* Task directions
In the excerpt on eigenvalue optimization below, what is the sum of the eigenvalues of a symmetric matrix A equal to?

____ Page excerpt

Alternatively, we can describe the linear matrix inequality $A(x,y,z)⪰0$ as

$$X\in {\mathcal{S}}_{+}^3,X_{11}=X_{22}=X_{33}=1,x=X_{21},y=X_{31},z=X_{32},$$

i.e., as a semidefinite variable with fixed diagonal; these two alternative formulations illustrate the difference between primal and dual form of semidefinite problems, see Sec. 8.6 (Semidefinite duality and LMIs).

6.2.2 Eigenvalue optimization

Consider a symmetric matrix $A\in {\mathcal{S}}^m$ and let its eigenvalues be denoted by

$${\lambda }_1(A)\ge {\lambda }_2(A)\ge \cdots \ge {\lambda }_m(A).$$

A number of different functions of ${\lambda }_i$ can then be described using a mix of linear and semidefinite constraints.

Sum of eigenvalues

The sum of the eigenvalues corresponds to

$$\sum _{i=1}^m{\lambda }_i(A)=\mathrm{tr}(A).$$

Largest eigenvalue

The largest eigenvalue can be characterized in epigraph form ${\lambda }_1(A)\le t$ as

(6.10)$$tI-A⪰0.$$

To verify this, suppose we have a spectral factorization $A=Q\mathrm{\Lambda }{Q}^T$ where $Q$ is orthogonal and $\mathrm{\Lambda }$ is diagonal. Then $t$ is an upper bound on the largest eigenvalue if and only if

$$Q^T(tI-A)Q=tI-\mathrm{\Lambda }⪰0.$$

Thus we can minimize the largest eigenvalue of $A$.

________
____ Recorded information

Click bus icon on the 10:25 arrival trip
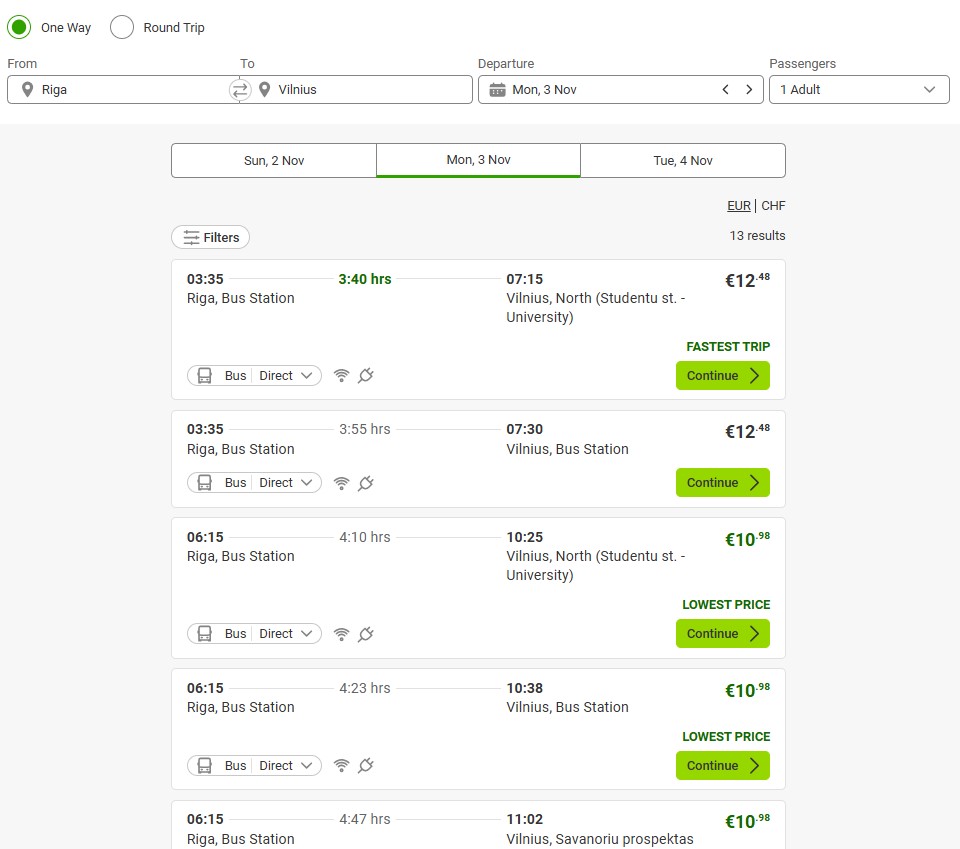The image size is (960, 849). (x=204, y=634)
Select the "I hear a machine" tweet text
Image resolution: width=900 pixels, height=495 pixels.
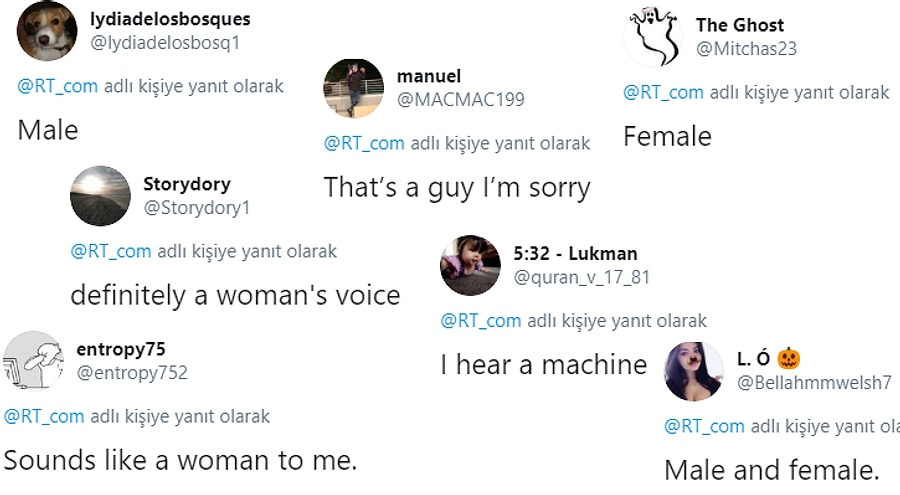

________

* Result for this task
The trace of A, tr(A).